Like many other Bauhaus pieces, `Rosegarden' deals with the ultimate banality of loveless sex (which is perhaps a large part of the reason they chose this piece of Cale's). In this respect, one can see the heavy influence of Eliot's The Waste Land. `Rosegarden' can be tied in other ways to the works of Eliot. For example, from Eliot's `Ash-Wednesday':
Rose of memory
Rose of forgetfulness
Exhausted and life-giving
Worried reposeful
The single Rose
Is now the Garden
Where all loves end
Terminate torment
Of love unsatisfied
The greater torment
Of love satisfied
. . .
Grace to the Mother
For the Garden
Where all love ends.
And from `
Burnt Norton':
Footfalls echo in the memory
Down the passage which we did not take
Towards the door we never opened
Into the rose-garden.
Here, and in `
The Hollow Men', we see the rose as a symbol for
God. Only in God (who in His
infinite glory is both
Rose and
Garden) can `
all loves end'. This includes, of course, not just romantic love, but also the loveless love of
sex. Thus `
Virgin Mary' (modern
Christian society, in its
decline) views the `
whores' (actually us, modern Western culture in general, in particular the
unsaved) as producing a
mindless `
scream of chatter'; this is the philosophical posturing in defense of the `
enlightened' values of the
sexual revolution. This posturing is, to Virgin Mary,
senseless because it ignores the
Truth of God.
The Rosegarden, from which Virgin Mary hears the whores, is the afterlife, or at least a state of grace. Thus it is a `funeral', and one is nearer to the Rose that is God (note also the connection this makes between Paracelsus's secret name of the rose and the cabalistic search for the true name of God). The `sores', as could be expected, are the stigmata of Christ (see also Bauhaus's `Stigmata Martyr'). Only through these sores and the suffering of Christ can we, as Virgin Mary has done, transcend the meaningless sexuality of this world.

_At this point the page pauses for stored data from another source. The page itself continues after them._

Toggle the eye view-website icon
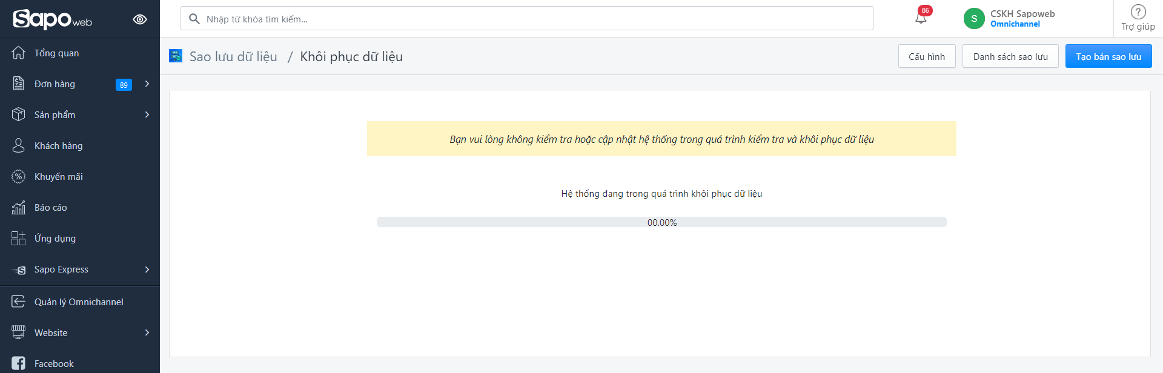Viewport: 1163px width, 373px height. (140, 19)
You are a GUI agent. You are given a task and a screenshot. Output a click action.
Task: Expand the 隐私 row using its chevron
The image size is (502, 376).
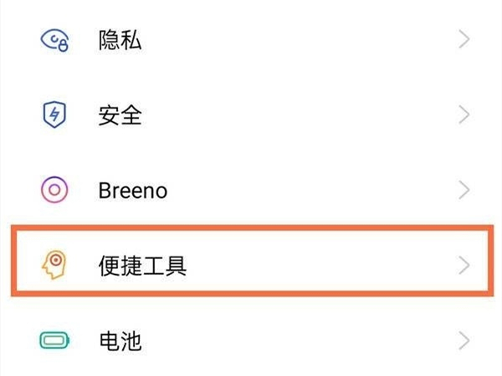(x=464, y=40)
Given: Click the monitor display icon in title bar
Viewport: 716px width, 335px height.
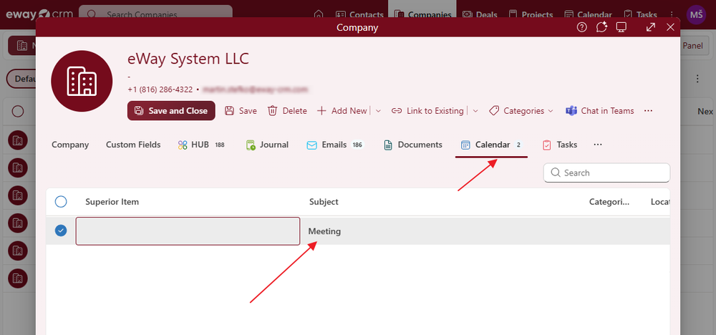Looking at the screenshot, I should (x=621, y=27).

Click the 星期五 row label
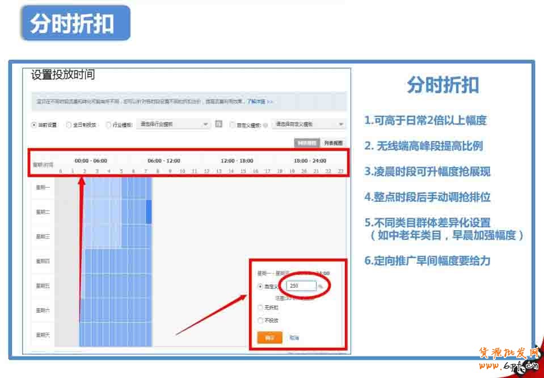[43, 286]
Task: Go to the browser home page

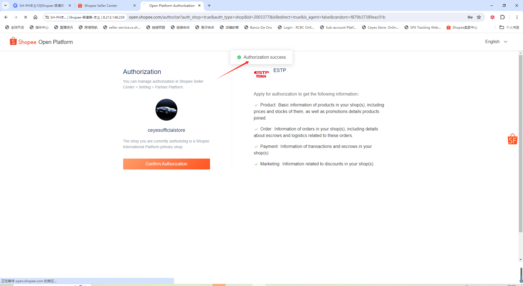Action: pyautogui.click(x=35, y=17)
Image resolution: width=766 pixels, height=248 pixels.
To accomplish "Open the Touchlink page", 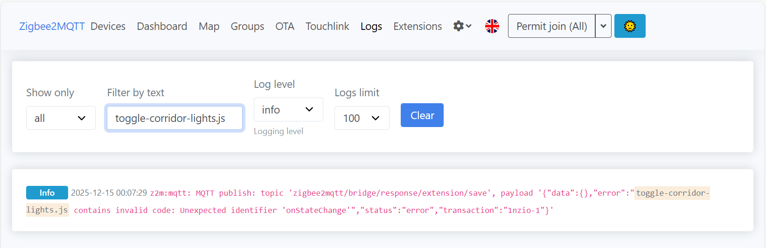I will (x=327, y=26).
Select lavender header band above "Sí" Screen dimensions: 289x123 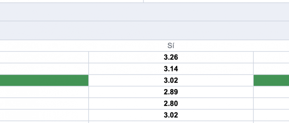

Even in Grace, one can still see and experience those who have been left behind to revel in their orgiastic stupor. Thus Virgin Mary is tired of, and even irritated by, their relentless ``gossip and complaints''. What she does not realise is that it is her job as one of the saved to lead the whores towards the Truth. And this is what Cale and Bauhaus are attempting, if only unconsciously, to do with this work.